- WHAT YOU NEED TO DO:
Gather every line of the material below that contains the string "Where", matching case exactly.
>>>
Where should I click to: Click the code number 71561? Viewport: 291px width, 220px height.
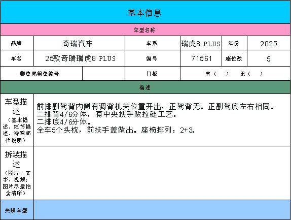(201, 58)
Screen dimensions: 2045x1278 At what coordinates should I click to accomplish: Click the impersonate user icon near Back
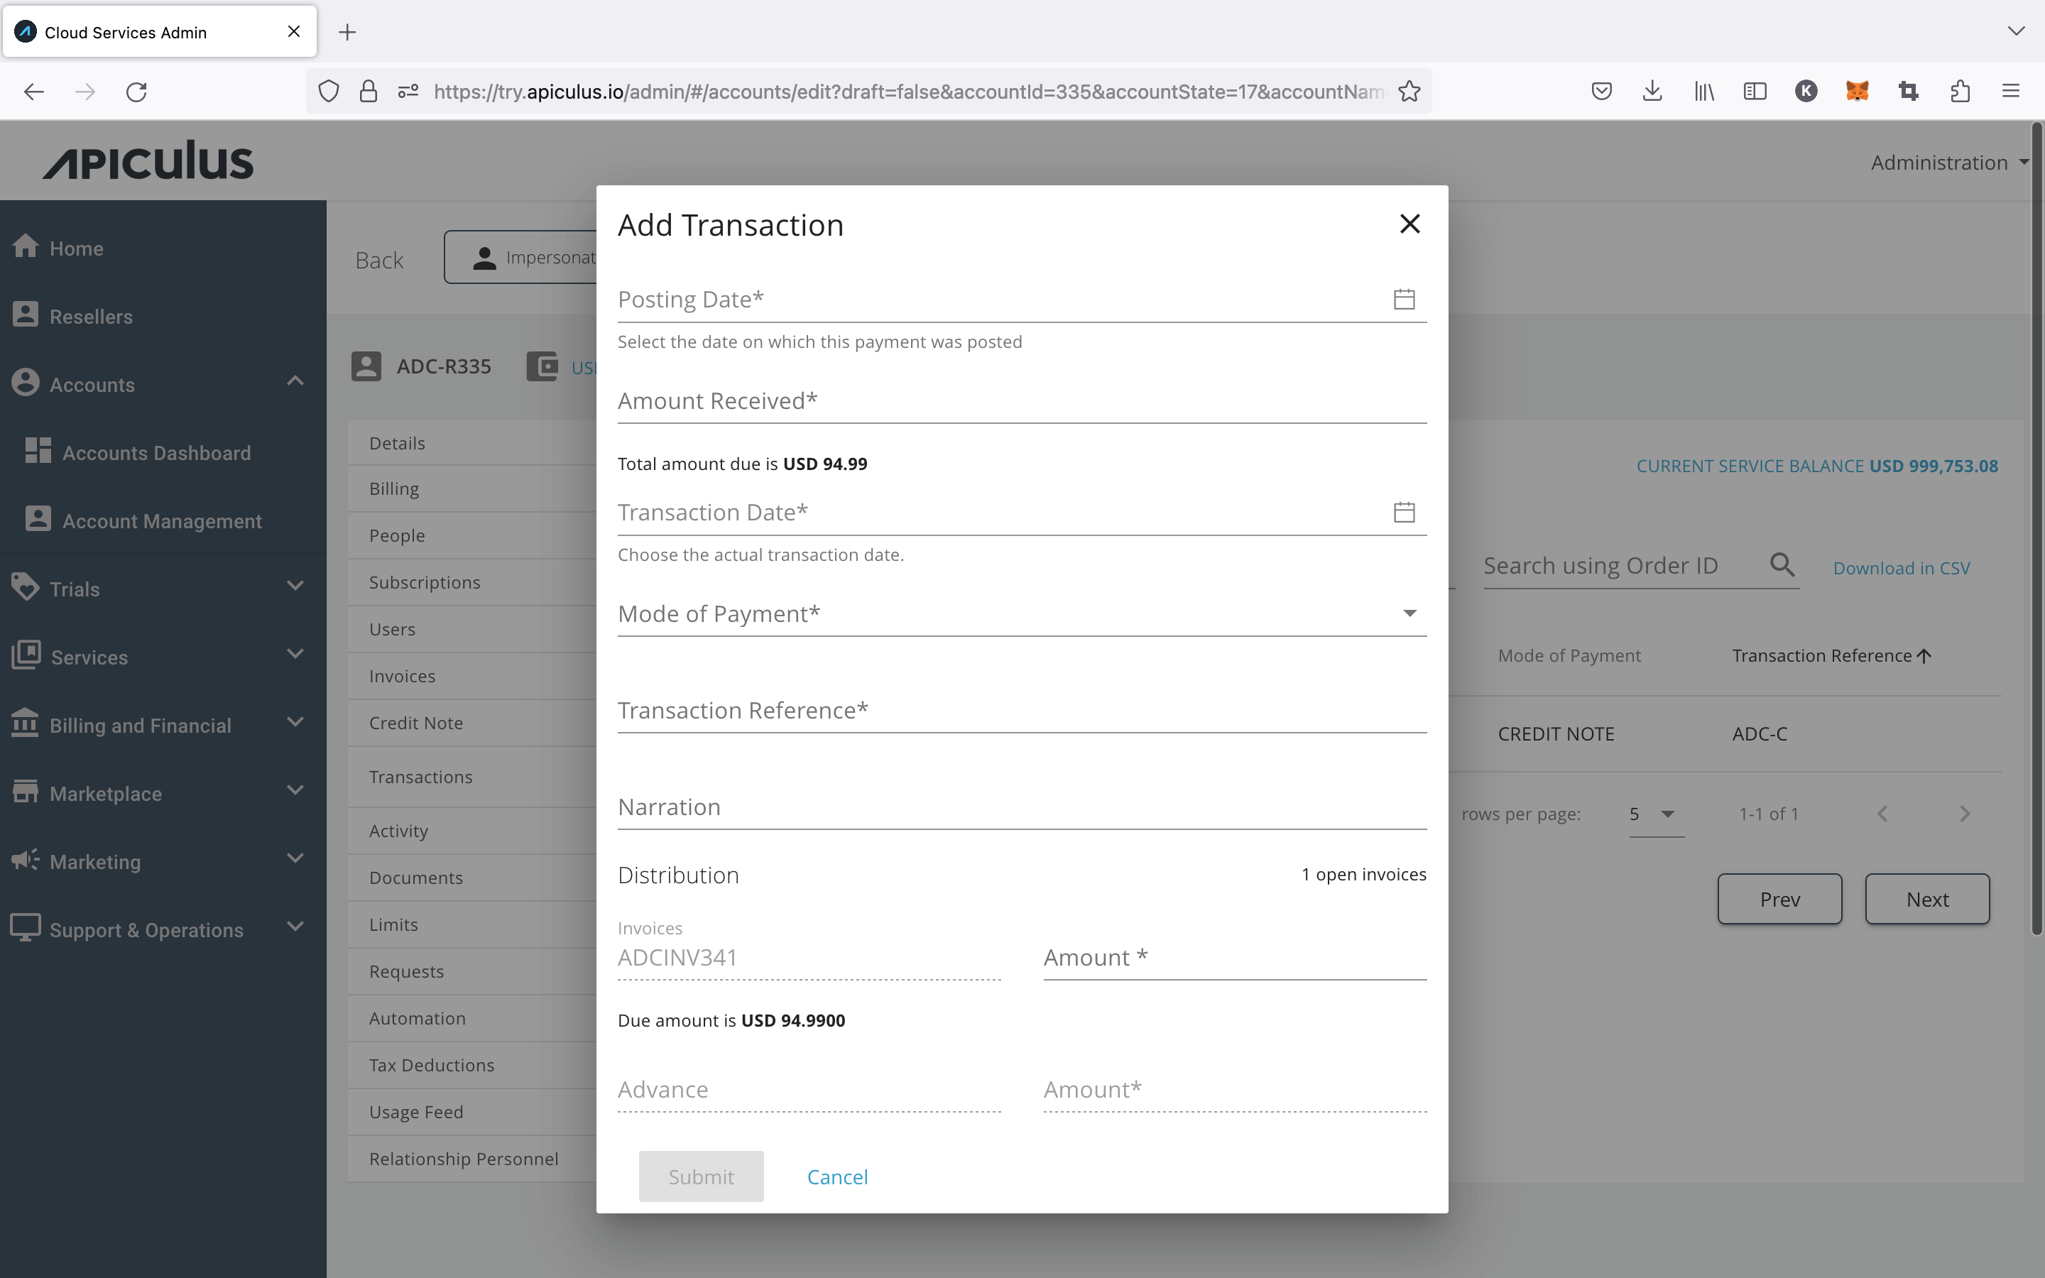[485, 257]
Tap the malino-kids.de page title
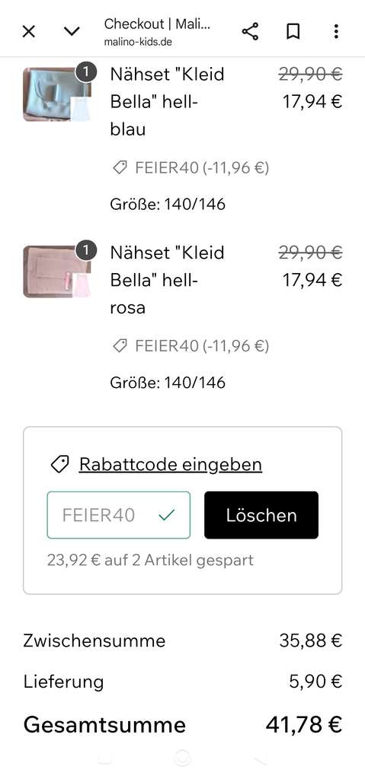 pyautogui.click(x=157, y=32)
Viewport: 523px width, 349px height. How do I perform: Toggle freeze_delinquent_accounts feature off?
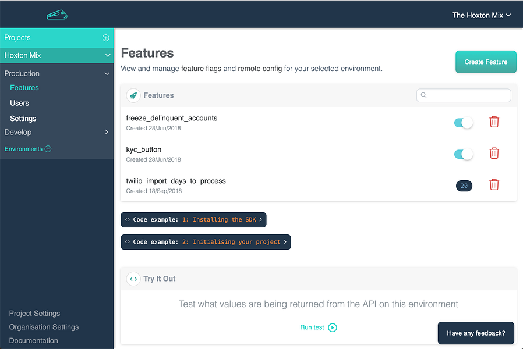click(463, 123)
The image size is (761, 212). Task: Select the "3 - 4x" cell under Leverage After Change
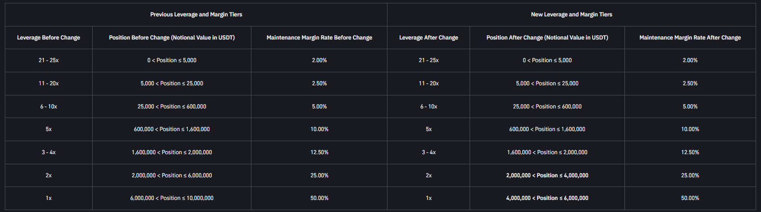point(429,152)
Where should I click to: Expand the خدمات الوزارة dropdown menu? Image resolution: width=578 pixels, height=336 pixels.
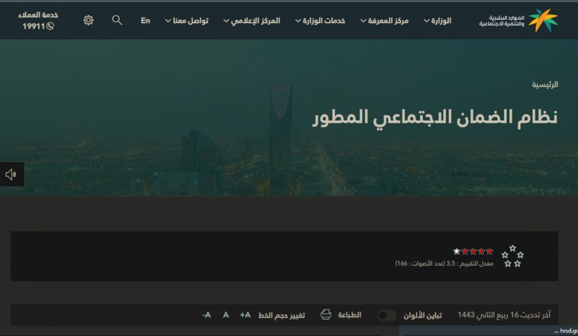pos(320,21)
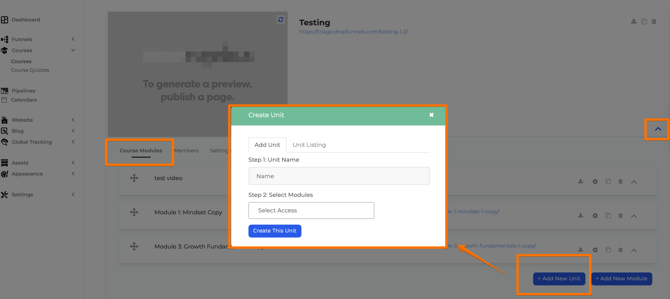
<<<
- WRITTEN RESPONSE:
Where should I click to: Click the code number 71561? Viewport: 291px width, 220px height.
Where should I click to: Expand the خدمات الوزارة dropdown menu? Image resolution: width=578 pixels, height=336 pixels.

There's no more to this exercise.